* [SUPPLIED MATERIAL]
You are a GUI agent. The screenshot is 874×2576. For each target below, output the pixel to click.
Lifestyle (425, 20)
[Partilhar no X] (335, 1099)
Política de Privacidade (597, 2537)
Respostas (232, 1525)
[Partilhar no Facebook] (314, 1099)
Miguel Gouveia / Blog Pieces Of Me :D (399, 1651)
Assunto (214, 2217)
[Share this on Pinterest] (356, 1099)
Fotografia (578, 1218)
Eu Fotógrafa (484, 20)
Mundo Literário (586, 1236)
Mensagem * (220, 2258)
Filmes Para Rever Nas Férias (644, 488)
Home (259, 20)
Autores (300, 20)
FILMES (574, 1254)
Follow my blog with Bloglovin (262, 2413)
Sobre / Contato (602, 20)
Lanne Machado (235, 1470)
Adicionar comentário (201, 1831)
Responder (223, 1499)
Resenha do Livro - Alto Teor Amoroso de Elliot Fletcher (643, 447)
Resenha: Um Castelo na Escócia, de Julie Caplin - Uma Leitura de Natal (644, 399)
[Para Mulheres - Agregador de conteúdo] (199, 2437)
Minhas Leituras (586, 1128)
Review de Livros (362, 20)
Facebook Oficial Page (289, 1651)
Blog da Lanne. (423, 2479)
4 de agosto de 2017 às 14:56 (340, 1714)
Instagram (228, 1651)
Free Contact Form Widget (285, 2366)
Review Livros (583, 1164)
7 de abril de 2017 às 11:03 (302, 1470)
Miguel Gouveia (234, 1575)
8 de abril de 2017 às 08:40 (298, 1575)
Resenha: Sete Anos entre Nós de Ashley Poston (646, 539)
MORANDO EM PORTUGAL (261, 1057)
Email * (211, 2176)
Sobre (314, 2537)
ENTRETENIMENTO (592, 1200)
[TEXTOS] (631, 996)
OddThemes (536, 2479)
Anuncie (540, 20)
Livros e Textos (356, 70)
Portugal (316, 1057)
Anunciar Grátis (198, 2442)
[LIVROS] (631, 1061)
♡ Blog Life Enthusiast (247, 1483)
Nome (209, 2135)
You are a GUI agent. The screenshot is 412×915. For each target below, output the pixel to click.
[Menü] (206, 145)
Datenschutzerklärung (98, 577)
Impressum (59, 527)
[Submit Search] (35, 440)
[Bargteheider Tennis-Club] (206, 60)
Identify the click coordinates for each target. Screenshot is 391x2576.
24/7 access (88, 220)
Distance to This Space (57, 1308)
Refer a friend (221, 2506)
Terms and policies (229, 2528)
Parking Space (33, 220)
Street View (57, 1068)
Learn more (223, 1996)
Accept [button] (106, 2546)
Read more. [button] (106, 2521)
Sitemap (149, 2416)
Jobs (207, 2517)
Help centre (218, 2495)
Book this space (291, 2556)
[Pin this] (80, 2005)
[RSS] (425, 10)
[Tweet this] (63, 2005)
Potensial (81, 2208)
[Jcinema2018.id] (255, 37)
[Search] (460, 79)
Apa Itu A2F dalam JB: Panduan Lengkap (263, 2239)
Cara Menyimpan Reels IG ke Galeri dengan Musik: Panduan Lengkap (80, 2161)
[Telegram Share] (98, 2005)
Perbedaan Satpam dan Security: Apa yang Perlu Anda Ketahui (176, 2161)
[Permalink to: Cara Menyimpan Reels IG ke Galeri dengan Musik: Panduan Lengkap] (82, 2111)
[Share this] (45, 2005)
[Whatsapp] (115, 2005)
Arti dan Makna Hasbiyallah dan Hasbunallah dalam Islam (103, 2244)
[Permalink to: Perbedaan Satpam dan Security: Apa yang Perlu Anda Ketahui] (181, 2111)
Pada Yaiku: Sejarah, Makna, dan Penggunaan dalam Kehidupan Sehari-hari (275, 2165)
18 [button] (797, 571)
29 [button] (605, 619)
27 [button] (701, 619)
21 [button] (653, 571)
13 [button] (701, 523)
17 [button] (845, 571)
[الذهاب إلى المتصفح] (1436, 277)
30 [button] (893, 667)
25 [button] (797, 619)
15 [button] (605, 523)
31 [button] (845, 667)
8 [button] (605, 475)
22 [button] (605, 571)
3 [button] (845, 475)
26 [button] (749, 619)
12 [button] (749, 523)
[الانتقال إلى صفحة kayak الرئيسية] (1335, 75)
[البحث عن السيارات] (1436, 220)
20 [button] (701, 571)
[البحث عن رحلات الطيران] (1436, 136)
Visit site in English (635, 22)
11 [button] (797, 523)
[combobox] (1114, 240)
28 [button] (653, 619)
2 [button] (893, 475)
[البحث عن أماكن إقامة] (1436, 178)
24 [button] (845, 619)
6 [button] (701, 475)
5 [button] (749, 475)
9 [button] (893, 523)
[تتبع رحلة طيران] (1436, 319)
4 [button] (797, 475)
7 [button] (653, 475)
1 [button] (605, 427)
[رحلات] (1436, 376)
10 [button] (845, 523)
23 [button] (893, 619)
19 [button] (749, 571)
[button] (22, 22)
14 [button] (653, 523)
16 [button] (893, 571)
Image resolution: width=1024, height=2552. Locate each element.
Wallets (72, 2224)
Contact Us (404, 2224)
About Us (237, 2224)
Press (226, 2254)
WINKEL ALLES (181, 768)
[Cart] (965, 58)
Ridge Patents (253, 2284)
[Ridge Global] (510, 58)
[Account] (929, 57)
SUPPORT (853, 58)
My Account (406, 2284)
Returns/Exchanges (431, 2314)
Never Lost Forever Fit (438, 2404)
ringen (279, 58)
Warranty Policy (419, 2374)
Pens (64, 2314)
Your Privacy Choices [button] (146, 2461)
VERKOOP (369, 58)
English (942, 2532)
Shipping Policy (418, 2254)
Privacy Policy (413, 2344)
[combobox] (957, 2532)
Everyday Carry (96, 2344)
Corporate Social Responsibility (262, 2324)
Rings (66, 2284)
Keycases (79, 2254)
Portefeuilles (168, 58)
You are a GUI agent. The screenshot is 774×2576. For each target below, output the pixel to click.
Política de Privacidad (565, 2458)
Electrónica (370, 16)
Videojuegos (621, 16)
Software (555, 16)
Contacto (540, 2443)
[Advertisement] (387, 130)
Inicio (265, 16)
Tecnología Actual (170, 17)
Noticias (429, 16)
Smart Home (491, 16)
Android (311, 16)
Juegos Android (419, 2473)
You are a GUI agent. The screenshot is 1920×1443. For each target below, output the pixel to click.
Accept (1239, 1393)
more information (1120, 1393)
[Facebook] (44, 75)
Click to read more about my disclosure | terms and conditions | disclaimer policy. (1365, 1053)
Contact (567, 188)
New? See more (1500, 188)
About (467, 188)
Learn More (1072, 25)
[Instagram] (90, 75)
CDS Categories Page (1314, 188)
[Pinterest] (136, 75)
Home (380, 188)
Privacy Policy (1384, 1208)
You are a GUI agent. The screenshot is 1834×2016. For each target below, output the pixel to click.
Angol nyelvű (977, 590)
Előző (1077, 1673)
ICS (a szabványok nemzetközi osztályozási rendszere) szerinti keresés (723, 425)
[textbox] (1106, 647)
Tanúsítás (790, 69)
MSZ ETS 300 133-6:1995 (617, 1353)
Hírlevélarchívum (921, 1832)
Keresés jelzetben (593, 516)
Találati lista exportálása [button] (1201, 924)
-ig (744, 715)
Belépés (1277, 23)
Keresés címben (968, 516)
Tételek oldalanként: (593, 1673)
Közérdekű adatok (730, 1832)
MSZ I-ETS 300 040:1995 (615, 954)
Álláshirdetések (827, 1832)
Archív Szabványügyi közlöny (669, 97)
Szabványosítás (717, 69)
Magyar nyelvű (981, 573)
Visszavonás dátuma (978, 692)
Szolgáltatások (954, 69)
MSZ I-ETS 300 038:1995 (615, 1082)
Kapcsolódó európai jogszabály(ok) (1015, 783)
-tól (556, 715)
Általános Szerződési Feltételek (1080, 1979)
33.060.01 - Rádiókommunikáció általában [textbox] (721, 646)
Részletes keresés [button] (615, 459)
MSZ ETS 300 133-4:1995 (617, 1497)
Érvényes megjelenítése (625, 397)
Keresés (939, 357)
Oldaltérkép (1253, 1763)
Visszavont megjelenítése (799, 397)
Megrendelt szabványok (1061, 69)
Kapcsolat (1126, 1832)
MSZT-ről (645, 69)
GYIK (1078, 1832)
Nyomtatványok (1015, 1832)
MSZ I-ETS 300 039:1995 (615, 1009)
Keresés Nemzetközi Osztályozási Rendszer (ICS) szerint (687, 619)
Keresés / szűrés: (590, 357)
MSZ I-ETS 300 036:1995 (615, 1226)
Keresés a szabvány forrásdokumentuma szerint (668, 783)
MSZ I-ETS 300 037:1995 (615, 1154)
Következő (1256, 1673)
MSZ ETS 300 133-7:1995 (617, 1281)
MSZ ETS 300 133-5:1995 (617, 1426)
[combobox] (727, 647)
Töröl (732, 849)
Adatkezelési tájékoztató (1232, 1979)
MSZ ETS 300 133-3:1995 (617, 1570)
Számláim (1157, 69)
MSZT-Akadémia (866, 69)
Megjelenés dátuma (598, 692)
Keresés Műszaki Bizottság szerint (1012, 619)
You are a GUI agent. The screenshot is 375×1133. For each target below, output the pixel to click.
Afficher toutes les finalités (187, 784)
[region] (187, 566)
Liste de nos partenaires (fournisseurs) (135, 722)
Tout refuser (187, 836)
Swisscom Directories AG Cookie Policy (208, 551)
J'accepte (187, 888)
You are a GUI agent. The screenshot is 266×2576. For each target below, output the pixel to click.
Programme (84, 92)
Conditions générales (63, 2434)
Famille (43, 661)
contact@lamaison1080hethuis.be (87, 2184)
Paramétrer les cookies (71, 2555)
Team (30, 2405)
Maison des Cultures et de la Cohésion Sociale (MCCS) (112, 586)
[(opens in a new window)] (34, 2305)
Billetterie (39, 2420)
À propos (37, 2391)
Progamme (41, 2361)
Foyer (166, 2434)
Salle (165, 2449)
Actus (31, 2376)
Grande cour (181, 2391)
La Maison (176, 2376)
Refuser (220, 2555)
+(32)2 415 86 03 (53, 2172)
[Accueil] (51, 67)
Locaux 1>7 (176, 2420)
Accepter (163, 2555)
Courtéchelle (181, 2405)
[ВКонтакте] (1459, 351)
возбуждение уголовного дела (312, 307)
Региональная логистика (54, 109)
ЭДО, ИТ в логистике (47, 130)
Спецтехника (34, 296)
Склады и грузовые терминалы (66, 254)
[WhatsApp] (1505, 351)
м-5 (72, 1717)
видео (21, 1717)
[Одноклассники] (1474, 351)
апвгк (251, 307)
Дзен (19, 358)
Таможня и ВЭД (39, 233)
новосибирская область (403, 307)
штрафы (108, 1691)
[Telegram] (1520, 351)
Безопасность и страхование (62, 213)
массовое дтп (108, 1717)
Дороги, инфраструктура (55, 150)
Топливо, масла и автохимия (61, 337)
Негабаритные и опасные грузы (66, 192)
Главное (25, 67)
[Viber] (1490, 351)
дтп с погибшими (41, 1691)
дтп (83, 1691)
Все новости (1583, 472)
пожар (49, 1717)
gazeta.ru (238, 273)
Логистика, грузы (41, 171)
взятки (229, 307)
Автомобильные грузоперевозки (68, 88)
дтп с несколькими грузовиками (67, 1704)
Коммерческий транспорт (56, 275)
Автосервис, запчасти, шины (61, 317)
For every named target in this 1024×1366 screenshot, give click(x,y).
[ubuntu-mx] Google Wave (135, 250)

* [AIM OF THE EXERCISE] Look above for the line containing "Portefeuilles (168, 58)" and the line containing "You are a GUI agent. The screenshot is 1834×2016.". Transcribe both, with the lines between them, exactly.

* [EXERCISE OUTPUT]
Portefeuilles (168, 58)
You are a GUI agent. The screenshot is 774×2576. For each target below, output the pixel to click.
Política de Privacidad (565, 2458)
Electrónica (370, 16)
Videojuegos (621, 16)
Software (555, 16)
Contacto (540, 2443)
[Advertisement] (387, 130)
Inicio (265, 16)
Tecnología Actual (170, 17)
Noticias (429, 16)
Smart Home (491, 16)
Android (311, 16)
Juegos Android (419, 2473)
You are a GUI agent. The screenshot is 1920×1443. For each target below, output the pixel to click.
Accept (1239, 1393)
more information (1120, 1393)
[Facebook] (44, 75)
Click to read more about my disclosure | terms and conditions | disclaimer policy. (1365, 1053)
Contact (567, 188)
New? See more (1500, 188)
About (467, 188)
Learn More (1072, 25)
[Instagram] (90, 75)
CDS Categories Page (1314, 188)
[Pinterest] (136, 75)
Home (380, 188)
Privacy Policy (1384, 1208)
You are a GUI agent. The screenshot is 1834×2016. For each target below, output the pixel to click.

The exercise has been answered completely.